WHAT YOU SHOULD DO:
Copy the stretch of the listing from its start through the line containing "coord(145,217)", word for word.

-- START OF RECORDS FOR THE TASK --

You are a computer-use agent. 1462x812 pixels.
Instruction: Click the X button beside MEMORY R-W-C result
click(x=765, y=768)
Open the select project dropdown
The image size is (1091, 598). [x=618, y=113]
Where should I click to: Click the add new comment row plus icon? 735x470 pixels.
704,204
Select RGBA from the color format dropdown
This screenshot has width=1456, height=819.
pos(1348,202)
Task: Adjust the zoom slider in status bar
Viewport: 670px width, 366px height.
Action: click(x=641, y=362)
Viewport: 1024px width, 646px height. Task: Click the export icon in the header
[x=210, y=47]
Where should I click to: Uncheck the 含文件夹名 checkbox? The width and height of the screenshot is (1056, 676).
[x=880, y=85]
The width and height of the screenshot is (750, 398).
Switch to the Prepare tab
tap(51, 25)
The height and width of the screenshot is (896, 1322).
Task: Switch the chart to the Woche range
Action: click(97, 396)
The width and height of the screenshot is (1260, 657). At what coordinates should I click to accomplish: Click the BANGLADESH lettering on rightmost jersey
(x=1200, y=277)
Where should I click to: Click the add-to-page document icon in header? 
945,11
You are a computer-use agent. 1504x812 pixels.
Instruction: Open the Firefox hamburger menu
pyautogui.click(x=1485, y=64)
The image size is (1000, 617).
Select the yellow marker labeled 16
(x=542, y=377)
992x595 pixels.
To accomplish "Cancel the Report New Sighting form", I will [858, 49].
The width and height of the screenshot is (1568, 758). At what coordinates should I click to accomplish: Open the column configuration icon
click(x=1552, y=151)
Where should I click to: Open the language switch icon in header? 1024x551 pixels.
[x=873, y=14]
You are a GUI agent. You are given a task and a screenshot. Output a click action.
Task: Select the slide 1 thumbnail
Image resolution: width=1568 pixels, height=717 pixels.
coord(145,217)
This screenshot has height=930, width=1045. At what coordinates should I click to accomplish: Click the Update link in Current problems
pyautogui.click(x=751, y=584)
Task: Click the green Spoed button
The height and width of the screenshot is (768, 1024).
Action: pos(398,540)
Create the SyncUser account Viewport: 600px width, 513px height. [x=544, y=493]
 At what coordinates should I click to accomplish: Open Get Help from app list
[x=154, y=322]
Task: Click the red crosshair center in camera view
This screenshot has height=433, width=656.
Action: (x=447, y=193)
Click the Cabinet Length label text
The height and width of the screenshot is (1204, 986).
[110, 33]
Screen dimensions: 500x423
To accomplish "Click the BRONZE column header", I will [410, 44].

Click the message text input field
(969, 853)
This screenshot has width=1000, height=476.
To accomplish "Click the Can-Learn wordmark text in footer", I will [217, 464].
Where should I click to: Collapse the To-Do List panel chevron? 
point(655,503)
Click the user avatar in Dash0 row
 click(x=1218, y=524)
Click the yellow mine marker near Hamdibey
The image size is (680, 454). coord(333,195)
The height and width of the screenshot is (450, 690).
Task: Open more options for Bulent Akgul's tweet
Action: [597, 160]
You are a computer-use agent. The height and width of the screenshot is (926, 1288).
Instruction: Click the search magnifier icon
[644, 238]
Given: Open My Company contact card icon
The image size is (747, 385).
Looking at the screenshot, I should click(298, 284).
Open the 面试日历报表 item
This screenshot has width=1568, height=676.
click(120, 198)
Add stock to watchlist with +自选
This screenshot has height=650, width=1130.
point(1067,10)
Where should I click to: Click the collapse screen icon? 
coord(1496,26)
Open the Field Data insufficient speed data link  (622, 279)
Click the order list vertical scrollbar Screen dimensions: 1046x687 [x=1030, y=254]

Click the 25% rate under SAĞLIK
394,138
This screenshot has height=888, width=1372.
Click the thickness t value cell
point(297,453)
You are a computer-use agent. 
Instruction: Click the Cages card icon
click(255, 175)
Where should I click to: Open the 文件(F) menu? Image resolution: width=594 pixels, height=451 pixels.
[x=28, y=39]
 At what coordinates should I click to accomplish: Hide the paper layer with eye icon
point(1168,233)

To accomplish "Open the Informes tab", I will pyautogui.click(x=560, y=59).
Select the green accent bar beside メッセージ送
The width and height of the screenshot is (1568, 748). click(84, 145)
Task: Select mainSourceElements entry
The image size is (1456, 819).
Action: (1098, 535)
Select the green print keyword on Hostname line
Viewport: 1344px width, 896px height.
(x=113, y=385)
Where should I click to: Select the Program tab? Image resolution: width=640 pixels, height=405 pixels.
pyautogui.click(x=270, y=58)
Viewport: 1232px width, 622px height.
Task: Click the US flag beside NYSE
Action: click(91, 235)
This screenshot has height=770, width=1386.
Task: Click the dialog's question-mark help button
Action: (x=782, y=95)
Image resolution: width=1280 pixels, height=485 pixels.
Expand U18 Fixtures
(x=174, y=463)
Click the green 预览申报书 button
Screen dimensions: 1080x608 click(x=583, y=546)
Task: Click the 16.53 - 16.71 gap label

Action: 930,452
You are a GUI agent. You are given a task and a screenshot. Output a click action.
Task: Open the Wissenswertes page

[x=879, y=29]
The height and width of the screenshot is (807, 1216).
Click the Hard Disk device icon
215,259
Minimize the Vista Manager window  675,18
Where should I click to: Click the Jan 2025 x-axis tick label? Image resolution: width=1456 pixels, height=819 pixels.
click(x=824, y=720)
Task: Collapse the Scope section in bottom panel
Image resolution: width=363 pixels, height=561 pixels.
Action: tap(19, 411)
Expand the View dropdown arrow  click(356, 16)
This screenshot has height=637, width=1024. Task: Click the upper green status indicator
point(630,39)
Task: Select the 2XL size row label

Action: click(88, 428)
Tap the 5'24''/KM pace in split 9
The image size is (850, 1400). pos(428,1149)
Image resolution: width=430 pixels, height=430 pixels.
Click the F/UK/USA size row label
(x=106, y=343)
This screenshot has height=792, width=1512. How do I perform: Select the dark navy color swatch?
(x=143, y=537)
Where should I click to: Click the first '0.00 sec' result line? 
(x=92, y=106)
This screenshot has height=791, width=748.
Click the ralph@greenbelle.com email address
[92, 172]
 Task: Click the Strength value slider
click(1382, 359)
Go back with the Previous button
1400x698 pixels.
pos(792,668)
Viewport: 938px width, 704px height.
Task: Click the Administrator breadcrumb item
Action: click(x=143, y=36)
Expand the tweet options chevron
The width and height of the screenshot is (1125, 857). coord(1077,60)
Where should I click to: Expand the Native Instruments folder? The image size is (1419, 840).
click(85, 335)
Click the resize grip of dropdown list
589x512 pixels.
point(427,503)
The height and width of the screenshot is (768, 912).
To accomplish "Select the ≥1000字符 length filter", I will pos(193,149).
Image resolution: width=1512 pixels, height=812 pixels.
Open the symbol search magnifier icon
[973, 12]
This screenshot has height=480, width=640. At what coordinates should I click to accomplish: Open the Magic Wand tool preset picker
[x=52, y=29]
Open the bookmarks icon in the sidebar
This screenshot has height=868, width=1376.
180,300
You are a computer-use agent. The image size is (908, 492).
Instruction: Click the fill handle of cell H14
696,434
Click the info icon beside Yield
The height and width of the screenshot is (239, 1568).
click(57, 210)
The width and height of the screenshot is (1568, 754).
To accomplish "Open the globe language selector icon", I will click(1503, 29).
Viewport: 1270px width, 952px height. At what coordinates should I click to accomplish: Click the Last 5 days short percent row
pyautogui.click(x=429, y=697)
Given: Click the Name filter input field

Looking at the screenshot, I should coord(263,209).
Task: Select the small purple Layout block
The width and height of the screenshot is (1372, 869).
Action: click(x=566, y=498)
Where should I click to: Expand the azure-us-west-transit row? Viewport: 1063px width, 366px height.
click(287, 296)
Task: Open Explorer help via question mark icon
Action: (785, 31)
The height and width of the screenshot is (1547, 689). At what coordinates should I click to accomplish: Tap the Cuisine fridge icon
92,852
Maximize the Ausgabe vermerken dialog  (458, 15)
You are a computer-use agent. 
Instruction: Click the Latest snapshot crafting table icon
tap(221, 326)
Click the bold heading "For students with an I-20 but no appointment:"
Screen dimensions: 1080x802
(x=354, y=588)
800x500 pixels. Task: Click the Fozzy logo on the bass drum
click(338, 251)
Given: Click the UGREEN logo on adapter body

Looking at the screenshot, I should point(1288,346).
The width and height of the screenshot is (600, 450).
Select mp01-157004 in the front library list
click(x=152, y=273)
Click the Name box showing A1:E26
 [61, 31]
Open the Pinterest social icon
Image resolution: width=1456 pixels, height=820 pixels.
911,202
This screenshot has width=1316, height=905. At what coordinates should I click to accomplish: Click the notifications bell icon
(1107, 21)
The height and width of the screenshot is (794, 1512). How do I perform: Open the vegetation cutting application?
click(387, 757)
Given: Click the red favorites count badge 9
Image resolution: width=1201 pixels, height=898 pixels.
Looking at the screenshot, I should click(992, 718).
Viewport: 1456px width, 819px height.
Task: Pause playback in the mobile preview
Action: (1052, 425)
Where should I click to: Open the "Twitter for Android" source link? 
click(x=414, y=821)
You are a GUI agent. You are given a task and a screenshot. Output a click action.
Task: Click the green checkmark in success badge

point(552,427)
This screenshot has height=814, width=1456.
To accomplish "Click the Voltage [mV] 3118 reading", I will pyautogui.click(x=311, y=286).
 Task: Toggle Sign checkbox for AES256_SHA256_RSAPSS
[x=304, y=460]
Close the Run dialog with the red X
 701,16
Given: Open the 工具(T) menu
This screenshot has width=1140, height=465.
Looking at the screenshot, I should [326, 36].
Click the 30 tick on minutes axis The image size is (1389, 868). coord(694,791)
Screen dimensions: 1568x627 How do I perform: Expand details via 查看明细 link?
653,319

-- END OF RECORDS FOR THE TASK --

OUTPUT OF THE TASK:
You are a computer-use agent. 1462x812 pixels.
Instruction: Click the X button beside MEMORY R-W-C result
click(x=765, y=768)
Open the select project dropdown
The image size is (1091, 598). [x=618, y=113]
Where should I click to: Click the add new comment row plus icon? 735x470 pixels.
704,204
Select RGBA from the color format dropdown
This screenshot has width=1456, height=819.
pos(1348,202)
Task: Adjust the zoom slider in status bar
Viewport: 670px width, 366px height.
Action: click(x=641, y=362)
Viewport: 1024px width, 646px height. Task: Click the export icon in the header
[x=210, y=47]
Where should I click to: Uncheck the 含文件夹名 checkbox? The width and height of the screenshot is (1056, 676).
[x=880, y=85]
The width and height of the screenshot is (750, 398).
Switch to the Prepare tab
tap(51, 25)
The height and width of the screenshot is (896, 1322).
Task: Switch the chart to the Woche range
Action: click(97, 396)
The width and height of the screenshot is (1260, 657). At what coordinates should I click to accomplish: Click the BANGLADESH lettering on rightmost jersey
(x=1200, y=277)
Where should I click to: Click the add-to-page document icon in header? 
945,11
You are a computer-use agent. 1504x812 pixels.
Instruction: Open the Firefox hamburger menu
pyautogui.click(x=1485, y=64)
The image size is (1000, 617).
Select the yellow marker labeled 16
(x=542, y=377)
992x595 pixels.
To accomplish "Cancel the Report New Sighting form", I will [858, 49].
The width and height of the screenshot is (1568, 758). At what coordinates should I click to accomplish: Open the column configuration icon
click(x=1552, y=151)
Where should I click to: Open the language switch icon in header? 1024x551 pixels.
[x=873, y=14]
You are a GUI agent. You are given a task and a screenshot. Output a click action.
Task: Select the slide 1 thumbnail
Image resolution: width=1568 pixels, height=717 pixels.
coord(145,217)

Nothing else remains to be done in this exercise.